Retype the records word for word, from the very first line through the line containing "will tap(512, 839).", including that line.

[Dataset excerpt]
>>

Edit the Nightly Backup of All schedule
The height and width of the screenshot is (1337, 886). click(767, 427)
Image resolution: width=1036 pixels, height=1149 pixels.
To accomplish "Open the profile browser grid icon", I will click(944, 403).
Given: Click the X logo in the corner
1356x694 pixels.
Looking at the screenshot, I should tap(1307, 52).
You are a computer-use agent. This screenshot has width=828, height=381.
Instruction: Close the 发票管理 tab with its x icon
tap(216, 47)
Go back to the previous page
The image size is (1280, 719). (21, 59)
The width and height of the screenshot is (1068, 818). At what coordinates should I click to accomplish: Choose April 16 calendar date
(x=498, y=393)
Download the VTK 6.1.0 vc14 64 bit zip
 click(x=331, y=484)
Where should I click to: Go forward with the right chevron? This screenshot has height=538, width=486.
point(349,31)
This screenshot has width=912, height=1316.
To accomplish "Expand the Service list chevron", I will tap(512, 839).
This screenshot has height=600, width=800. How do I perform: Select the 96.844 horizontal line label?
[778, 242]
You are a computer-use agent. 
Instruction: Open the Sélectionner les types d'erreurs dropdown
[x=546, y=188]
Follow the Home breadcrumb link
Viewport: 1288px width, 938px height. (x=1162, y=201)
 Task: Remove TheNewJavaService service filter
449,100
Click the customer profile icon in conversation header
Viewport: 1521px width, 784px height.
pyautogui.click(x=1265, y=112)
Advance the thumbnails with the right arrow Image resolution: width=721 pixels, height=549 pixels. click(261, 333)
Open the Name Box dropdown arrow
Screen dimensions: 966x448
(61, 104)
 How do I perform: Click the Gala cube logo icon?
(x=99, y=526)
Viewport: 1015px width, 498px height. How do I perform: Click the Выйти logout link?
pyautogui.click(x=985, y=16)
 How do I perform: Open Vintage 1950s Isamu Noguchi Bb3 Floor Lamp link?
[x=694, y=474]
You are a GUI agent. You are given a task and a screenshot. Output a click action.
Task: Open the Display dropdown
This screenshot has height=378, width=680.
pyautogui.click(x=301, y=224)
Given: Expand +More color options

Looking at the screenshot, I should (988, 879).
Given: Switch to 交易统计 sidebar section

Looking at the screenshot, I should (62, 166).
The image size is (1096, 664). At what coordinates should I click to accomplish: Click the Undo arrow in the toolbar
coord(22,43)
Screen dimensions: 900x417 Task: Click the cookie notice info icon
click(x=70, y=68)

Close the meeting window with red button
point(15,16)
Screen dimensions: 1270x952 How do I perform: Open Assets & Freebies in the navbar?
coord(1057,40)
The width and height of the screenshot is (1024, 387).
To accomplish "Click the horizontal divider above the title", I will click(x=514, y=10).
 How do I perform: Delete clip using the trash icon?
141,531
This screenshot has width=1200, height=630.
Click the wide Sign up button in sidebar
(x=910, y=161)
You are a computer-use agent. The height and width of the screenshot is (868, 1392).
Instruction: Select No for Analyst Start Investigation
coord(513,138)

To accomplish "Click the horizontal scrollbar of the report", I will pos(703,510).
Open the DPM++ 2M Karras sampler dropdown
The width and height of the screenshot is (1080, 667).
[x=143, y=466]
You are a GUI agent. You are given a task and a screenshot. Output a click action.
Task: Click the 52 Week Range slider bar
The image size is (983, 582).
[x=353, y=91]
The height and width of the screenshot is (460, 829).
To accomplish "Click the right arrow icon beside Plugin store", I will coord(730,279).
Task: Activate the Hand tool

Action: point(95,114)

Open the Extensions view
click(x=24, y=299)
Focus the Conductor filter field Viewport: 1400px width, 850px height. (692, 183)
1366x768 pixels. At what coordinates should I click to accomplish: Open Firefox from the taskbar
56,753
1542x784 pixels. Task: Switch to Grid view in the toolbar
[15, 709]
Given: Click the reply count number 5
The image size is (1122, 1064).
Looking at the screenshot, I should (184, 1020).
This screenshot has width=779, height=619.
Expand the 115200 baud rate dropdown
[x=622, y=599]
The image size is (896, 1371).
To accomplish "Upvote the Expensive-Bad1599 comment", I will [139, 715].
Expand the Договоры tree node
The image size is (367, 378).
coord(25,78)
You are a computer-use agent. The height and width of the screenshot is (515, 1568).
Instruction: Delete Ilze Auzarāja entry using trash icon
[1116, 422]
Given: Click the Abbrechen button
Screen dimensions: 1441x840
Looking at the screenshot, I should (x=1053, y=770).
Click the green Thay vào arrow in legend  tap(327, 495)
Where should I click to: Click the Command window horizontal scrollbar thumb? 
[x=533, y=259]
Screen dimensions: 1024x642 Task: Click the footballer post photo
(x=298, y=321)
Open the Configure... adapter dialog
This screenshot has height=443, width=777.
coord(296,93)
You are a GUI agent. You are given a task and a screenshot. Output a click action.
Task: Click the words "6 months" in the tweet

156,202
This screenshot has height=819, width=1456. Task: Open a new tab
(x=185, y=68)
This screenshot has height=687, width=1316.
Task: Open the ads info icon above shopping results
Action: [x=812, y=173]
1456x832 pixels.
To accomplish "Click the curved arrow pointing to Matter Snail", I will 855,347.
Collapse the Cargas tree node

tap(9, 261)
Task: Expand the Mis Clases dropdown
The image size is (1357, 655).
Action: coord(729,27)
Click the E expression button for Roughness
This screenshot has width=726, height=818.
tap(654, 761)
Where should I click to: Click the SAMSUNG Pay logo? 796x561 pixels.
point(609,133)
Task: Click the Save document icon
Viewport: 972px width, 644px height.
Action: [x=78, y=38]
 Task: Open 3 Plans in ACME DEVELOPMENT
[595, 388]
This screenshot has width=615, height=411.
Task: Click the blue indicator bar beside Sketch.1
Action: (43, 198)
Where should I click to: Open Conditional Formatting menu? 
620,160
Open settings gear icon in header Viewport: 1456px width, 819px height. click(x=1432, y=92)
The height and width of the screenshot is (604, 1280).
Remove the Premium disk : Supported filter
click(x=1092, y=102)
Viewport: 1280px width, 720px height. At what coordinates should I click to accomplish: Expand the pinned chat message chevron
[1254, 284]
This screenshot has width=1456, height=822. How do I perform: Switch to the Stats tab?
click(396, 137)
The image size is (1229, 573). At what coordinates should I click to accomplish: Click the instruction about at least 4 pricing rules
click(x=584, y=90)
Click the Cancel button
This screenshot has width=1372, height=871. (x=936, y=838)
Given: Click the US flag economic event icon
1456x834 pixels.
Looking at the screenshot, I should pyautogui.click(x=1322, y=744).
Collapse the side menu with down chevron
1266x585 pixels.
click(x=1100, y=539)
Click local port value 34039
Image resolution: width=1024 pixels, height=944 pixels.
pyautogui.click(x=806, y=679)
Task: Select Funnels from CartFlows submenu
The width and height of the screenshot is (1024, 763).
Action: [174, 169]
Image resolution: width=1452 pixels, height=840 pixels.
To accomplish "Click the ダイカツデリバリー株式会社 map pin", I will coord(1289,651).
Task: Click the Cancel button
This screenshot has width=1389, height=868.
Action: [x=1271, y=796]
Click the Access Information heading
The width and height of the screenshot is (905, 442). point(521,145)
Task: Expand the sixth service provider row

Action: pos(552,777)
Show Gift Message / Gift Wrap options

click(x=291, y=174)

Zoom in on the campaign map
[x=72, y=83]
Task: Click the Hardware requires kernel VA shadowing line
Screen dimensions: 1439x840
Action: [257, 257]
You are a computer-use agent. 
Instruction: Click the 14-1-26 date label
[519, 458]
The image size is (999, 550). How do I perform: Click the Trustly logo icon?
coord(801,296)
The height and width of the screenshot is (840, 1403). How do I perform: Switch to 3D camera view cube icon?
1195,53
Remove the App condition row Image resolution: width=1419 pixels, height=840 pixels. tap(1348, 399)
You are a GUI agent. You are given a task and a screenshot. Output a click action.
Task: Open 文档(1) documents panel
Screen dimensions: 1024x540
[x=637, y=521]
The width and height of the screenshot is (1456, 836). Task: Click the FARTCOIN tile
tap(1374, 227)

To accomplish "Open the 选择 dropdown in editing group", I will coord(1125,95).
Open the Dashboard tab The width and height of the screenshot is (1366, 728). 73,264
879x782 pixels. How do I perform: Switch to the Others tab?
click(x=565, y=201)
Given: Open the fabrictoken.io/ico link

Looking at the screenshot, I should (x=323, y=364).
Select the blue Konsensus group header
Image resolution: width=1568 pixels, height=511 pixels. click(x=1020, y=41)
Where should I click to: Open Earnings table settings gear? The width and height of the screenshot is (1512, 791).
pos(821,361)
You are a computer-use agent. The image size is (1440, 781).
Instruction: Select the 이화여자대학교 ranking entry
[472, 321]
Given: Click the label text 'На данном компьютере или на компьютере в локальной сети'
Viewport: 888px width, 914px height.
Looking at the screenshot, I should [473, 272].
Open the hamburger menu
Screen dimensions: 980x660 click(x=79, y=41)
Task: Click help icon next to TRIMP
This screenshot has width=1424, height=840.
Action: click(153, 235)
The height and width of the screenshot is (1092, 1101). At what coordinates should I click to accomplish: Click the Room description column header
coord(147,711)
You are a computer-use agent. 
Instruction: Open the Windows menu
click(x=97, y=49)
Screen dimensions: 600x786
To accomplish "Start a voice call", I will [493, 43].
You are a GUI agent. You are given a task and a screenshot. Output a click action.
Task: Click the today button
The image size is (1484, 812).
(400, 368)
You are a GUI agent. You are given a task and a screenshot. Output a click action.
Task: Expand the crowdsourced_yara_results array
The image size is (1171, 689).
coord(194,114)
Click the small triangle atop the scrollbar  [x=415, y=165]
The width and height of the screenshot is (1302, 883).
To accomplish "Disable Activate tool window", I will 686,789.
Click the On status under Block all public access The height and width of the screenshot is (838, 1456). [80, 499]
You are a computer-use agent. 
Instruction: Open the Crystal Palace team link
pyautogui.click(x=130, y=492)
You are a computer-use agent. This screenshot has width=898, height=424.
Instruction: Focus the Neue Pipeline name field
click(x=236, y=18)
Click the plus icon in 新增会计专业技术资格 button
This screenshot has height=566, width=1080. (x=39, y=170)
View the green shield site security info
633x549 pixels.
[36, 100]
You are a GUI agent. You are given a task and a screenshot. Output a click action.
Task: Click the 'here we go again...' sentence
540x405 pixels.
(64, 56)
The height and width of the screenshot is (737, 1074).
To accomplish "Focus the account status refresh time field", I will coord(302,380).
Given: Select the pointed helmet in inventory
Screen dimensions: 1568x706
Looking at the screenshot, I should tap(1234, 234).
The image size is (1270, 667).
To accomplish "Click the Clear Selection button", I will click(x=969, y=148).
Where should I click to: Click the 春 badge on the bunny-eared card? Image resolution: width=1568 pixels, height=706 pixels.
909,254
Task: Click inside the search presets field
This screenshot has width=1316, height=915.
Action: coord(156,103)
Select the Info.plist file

<<

■ CORRECT RESPONSE:
Edit the Nightly Backup of All schedule
The height and width of the screenshot is (1337, 886). click(767, 427)
Image resolution: width=1036 pixels, height=1149 pixels.
To accomplish "Open the profile browser grid icon", I will click(944, 403).
Given: Click the X logo in the corner
1356x694 pixels.
Looking at the screenshot, I should tap(1307, 52).
You are a computer-use agent. This screenshot has width=828, height=381.
Instruction: Close the 发票管理 tab with its x icon
tap(216, 47)
Go back to the previous page
The image size is (1280, 719). (21, 59)
The width and height of the screenshot is (1068, 818). At what coordinates should I click to accomplish: Choose April 16 calendar date
(x=498, y=393)
Download the VTK 6.1.0 vc14 64 bit zip
 click(x=331, y=484)
Where should I click to: Go forward with the right chevron? This screenshot has height=538, width=486.
point(349,31)
This screenshot has width=912, height=1316.
To accomplish "Expand the Service list chevron", I will tap(512, 839).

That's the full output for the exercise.